Subscribe to RSS
DOI: 10.1055/s-0038-1637476
HEMORRHAGIC SMALL BOWEL MELANOMA METASTASIS: A CLINICAL RARITY
Publication History
Publication Date:
27 March 2018 (online)
Aims:
We report a clinical case of spontaneously hemorrhagic small bowel metastasis in a malignant melanoma patient with anemia, diagnosed using small bowel capsule endoscopy.
Methods:
A 67 y.o. male patient with the diagnosis of malignant melanoma presented with severe anemia and vertigo on admission. Lab: (hemoglobin 5.8 g/dl, hematocrit: 19%) The biochemical lab control was unremarkable. We applied the standard diagnostic protocol for GI-bleeding investigation including a gastroscopy, colonoscopy, small-bowel capsule endoscopy, as well as abdominal sonography and an extended restaging protocol including CT- lung and abdomen, echocardiography and ECG.
Results:
Gastroscopy and coloscopy were not conclusive for active bleeding source. Colonoscopy revealed a non-hemorrhagic melanoma metastasis in cecum. Small-bowel capsule endoscopy provided evidence for numerous (more than 30), actively hemorrhagic metastases disseminated in both the jejunum and ileum. It is worth noticing that CT-Abdomen was unremarkable for small bowel findings.

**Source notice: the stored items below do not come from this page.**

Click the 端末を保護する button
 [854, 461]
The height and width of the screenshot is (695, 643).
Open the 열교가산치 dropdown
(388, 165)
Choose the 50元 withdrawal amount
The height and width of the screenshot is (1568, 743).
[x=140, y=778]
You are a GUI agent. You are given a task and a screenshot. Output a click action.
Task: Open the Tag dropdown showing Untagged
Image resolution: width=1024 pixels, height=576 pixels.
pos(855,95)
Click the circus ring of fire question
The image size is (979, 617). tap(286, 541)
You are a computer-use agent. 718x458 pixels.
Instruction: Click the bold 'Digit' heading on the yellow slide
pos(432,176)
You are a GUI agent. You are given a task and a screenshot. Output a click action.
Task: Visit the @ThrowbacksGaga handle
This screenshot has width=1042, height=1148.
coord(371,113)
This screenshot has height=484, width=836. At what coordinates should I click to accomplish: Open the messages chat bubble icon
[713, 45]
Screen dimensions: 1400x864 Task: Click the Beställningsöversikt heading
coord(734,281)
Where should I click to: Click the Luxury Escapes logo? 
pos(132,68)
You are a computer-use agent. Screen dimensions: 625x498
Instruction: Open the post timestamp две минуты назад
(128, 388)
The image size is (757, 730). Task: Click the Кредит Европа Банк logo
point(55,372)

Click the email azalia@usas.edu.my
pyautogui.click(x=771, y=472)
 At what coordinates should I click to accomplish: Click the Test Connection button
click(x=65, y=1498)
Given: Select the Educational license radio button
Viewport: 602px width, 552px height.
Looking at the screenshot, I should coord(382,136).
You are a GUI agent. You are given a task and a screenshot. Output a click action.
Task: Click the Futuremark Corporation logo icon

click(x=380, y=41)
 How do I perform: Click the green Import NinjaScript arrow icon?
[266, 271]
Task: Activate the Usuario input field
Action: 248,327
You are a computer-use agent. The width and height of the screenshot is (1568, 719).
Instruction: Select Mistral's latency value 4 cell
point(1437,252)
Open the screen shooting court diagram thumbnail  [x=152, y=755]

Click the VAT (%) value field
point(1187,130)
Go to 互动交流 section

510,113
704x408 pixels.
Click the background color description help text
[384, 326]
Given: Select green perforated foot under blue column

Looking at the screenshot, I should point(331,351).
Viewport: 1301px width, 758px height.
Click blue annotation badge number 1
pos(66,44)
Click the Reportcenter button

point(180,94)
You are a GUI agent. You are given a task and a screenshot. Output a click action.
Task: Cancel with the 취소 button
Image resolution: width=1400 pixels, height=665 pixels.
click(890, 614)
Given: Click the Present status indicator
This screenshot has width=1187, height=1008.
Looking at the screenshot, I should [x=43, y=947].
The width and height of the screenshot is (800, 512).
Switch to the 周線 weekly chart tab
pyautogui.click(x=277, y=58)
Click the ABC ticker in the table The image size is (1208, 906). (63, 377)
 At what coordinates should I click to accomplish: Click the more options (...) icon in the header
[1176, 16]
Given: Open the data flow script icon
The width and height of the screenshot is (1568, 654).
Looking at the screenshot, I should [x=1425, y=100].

Due to a diffuse metastatic disease diagnosed in heart, brain, liver, spleen and bone metastasis, the patient was treated in a conservative/palliative basis with blood transfusion.
Conclusions:
Small bowel capsule endoscopy is a sensitive and specific method which can provide precious information about GI-bleeding of unknown origin when classical diagnostic methods are non conclusive, such as in the presented case of hemorrhagic small bowel metastatic disease of a malignant melanoma.